Del sentimiento trágico de la vida
Del sentimiento trágico de la vida La consecuencia vital del racionalismo sería el suicidio. Lo dice muy bien Kierkegaard: «El suicidio es la consecuencia de la existencia[17] del pensamiento puro… No elogiamos el suicidio, pero sí la pasión. El pensador, por el contrario, es un curioso animal, que es muy inteligente a ciertos ratos del día; pero que por lo demás, nada tiene en común con el hombre» (Afsluttende uvidenskabelig Efterskrift, cap. 3, § 1).
Como el pensador no deja, a pesar de todo, de ser hombre, pone la razón al servicio de la vida, sépalo o no. La vida engaña a la razón; y esta a aquella. La filosofía escolástico-aristotélica al servicio de la vida, fraguó un sistema teológico-evolucionista de metafísica, al parecer racional, que sirviese de apoyo a nuestro anhelo vital. Esa filosofía, base del sobrenaturalismo ortodoxo cristiano, sea católico o sea protestante, no era, en el fondo, sino una astucia de la vida para obligar a la razón a que la apoyase. Pero tanto la apoyó esta que acabó por pulverizarla.
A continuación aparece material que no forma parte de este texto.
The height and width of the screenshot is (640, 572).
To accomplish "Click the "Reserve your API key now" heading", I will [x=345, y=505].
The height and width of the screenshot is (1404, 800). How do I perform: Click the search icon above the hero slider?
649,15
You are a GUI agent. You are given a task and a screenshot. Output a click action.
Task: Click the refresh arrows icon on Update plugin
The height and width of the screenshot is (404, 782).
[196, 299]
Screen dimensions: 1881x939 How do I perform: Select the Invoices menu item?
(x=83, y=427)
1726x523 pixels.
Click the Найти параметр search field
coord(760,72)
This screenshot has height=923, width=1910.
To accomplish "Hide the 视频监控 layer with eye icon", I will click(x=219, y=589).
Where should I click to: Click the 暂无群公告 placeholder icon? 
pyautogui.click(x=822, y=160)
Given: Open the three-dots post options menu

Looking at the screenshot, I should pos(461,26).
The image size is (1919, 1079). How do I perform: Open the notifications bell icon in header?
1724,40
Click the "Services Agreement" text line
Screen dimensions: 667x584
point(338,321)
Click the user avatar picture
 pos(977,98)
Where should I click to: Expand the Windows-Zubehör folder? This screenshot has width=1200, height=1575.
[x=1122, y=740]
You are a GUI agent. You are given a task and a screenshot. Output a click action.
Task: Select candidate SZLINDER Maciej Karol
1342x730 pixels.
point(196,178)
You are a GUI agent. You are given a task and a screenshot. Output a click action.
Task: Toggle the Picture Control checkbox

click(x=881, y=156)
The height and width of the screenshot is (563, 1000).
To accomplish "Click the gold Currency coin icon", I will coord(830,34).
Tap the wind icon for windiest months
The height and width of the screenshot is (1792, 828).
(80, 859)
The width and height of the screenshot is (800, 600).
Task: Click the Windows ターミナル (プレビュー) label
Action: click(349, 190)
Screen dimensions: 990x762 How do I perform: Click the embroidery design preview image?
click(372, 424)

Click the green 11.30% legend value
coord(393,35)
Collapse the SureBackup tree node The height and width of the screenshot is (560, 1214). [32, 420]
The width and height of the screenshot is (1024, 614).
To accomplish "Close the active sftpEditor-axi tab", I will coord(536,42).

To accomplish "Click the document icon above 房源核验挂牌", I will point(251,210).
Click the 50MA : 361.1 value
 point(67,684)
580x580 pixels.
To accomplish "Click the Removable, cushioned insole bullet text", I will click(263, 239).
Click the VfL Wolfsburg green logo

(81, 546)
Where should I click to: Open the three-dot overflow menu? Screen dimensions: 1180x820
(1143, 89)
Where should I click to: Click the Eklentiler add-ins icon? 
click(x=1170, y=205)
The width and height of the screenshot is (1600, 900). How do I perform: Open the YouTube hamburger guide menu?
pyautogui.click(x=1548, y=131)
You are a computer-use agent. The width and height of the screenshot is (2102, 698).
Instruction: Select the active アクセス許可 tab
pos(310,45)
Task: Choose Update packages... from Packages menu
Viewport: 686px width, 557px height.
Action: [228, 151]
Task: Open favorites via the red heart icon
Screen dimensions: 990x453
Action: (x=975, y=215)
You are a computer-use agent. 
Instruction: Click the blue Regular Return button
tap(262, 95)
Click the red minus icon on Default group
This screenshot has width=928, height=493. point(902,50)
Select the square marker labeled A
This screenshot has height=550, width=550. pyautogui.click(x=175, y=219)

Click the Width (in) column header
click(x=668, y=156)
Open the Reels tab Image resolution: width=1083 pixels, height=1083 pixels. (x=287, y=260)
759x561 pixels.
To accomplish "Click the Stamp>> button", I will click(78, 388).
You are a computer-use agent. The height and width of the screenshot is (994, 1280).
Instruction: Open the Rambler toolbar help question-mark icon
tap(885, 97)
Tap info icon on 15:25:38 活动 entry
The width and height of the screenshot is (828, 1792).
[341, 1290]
He leído que el ex carmelita Jacinto Loyson decía poder presentarse a Dios tranquilo, pues estaba en paz con su conciencia y con su razón. ¿Con qué conciencia? ¿Con la religiosa? Entonces no lo comprendo. Y es que no cabe servir a dos señores, y menos cuando estos dos señores, aunque firmen treguas y armisticios y componendas, son enemigos por ser opuestos sus intereses.